■ **PASSAGE PROVIDED**:
%%

# Extracting features for downstream tasks

We will use a pretrained BERT model (https://huggingface.co/bert-base-uncased) to extract features about reviews from rotten tomatoes. Subsequently we'll train a simple 2-layer neural network to classify whether a review is positive or negative.

In [None]:
import numpy as np
from tqdm import tqdm
from transformers import BertTokenizer, BertModel
from datasets import load_dataset_builder, load_dataset
import torch
import torch.nn as nn
from torch.utils.data import DataLoader
from torch import optim
from torch.utils.data import DataLoader, TensorDataset

device = "cuda:0" if torch.cuda.is_available() else "cpu"

In [None]:
# create BertTokenizer and BertModel and move the model to GPU if possible
tokenizer = BertTokenizer.from_pretrained('bert-base-uncased')
bert_model = BertModel.from_pretrained("bert-base-uncased")
bert_model = bert_model.eval()
bert_model = bert_model.to(device)

In [None]:
# load the dataset
dataset_name = 'rotten_tomatoes'
ds_builder = load_dataset_builder(dataset_name)
print(ds_builder.info.description)
print(ds_builder.info.features)

ds_train = load_dataset(dataset_name, split="train")

%%

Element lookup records
%%

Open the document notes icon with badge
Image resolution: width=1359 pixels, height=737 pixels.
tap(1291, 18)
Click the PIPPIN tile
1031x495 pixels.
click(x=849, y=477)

%%

From the code in the BERT feature-extraction notebook, list every variable name that receives a value through assignment with "=". Give each name once.

■ **ANSWER TO THIS TASK**: device, tokenizer, bert_model, dataset_name, ds_builder, ds_train